Instructions for the task: In the entries that follow, which lines hold the string "header"? List them.

Extracted records:

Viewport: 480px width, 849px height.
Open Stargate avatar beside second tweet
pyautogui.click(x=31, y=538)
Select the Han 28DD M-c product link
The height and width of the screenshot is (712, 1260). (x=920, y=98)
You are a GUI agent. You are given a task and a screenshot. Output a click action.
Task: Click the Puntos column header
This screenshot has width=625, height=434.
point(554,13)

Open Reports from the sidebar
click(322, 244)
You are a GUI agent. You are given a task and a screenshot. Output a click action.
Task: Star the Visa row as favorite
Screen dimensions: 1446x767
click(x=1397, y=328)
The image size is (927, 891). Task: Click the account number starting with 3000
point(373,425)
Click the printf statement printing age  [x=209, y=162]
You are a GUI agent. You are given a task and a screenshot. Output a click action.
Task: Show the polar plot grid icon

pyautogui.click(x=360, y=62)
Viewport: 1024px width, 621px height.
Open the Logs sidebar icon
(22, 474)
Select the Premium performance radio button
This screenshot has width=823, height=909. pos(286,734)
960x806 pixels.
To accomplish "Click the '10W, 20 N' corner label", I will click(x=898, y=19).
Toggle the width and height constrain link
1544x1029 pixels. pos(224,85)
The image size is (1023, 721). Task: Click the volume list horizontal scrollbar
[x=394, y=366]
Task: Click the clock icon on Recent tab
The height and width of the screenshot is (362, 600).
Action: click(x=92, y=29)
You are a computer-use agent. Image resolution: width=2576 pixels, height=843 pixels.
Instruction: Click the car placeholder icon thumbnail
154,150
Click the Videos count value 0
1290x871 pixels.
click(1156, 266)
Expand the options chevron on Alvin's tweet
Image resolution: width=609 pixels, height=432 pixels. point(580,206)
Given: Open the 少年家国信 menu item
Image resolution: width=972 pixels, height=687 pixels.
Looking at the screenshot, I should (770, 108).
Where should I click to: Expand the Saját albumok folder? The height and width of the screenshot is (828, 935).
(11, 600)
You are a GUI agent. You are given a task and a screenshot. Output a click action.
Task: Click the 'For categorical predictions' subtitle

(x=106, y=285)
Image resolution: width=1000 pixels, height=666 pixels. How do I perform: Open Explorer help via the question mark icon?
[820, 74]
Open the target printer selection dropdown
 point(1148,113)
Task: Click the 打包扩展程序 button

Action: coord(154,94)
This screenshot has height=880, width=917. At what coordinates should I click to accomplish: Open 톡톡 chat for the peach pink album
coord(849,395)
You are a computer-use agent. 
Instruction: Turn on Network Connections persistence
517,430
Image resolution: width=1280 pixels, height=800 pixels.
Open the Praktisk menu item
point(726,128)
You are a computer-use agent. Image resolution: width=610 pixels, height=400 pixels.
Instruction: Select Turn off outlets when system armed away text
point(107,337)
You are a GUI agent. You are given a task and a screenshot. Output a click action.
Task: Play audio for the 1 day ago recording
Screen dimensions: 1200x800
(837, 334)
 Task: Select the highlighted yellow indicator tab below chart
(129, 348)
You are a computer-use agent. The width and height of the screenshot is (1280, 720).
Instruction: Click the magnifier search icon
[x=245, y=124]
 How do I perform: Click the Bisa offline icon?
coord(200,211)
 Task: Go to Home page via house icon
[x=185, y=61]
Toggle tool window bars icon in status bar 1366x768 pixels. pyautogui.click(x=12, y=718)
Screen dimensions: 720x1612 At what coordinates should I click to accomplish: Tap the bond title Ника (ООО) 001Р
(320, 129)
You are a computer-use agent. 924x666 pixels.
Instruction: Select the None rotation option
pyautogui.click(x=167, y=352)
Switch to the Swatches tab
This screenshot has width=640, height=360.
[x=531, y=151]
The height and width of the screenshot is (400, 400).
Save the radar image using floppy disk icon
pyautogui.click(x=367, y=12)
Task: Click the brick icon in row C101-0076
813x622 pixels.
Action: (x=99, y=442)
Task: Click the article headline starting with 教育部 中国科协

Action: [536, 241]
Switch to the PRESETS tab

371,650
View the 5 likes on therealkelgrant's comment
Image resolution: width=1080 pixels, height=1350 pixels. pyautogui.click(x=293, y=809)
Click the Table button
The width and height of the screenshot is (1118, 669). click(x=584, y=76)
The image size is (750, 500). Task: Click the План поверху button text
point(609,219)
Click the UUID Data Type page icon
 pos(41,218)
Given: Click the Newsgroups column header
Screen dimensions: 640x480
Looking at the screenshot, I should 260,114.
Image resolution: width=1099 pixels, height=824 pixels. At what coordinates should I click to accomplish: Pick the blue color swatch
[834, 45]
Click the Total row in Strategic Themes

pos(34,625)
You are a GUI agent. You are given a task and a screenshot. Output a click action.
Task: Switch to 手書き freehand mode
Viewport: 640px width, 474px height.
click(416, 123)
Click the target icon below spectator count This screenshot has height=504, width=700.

Solution for this task:
Task: Click the Puntos column header
Given: Click the Newsgroups column header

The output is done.